BEGIN RECORDS FOR PROCESSING
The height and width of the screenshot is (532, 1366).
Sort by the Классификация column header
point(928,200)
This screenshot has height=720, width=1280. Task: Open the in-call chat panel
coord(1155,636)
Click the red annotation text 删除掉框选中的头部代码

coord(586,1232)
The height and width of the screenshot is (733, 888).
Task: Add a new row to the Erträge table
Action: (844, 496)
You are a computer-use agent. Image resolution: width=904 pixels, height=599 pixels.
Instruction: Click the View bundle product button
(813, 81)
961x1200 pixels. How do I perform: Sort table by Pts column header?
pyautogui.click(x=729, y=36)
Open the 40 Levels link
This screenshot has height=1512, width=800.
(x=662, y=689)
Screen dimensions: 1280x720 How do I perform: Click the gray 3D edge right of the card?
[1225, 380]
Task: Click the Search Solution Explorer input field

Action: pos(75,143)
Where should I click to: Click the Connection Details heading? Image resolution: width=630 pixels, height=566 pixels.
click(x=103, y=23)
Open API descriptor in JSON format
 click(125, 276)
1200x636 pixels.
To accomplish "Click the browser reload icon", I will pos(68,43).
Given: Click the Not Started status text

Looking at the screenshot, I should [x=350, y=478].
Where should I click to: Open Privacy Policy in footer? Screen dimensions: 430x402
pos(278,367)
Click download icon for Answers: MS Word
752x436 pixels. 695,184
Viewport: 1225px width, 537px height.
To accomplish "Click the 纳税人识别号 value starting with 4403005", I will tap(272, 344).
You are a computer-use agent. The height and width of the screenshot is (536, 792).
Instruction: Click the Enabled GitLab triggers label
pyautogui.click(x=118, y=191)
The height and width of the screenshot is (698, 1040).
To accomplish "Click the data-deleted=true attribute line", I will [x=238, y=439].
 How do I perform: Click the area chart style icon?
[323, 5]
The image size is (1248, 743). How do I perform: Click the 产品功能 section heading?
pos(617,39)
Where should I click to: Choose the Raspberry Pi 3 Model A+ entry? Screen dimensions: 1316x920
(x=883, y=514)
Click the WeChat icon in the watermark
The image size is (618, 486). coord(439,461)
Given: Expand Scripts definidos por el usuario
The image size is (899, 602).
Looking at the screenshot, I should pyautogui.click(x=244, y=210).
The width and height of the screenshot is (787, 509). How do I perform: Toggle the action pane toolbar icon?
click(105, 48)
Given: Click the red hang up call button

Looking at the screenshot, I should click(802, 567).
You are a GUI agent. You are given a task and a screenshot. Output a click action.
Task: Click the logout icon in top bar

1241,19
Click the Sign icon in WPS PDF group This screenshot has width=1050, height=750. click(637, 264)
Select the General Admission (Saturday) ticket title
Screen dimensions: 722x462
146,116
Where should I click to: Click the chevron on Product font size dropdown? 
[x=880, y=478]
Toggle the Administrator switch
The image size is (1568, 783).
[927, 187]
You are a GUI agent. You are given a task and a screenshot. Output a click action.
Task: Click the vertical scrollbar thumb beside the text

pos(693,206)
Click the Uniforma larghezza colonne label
END RECORDS FOR PROCESSING
TASK GOAL: Find each line in the listing above that contains "computer", and copy that line.

RESPONSE TO THE EXERCISE:
You are a computer-use agent. Image resolution: width=904 pixels, height=599 pixels.
You are a computer-use agent. The height and width of the screenshot is (536, 792).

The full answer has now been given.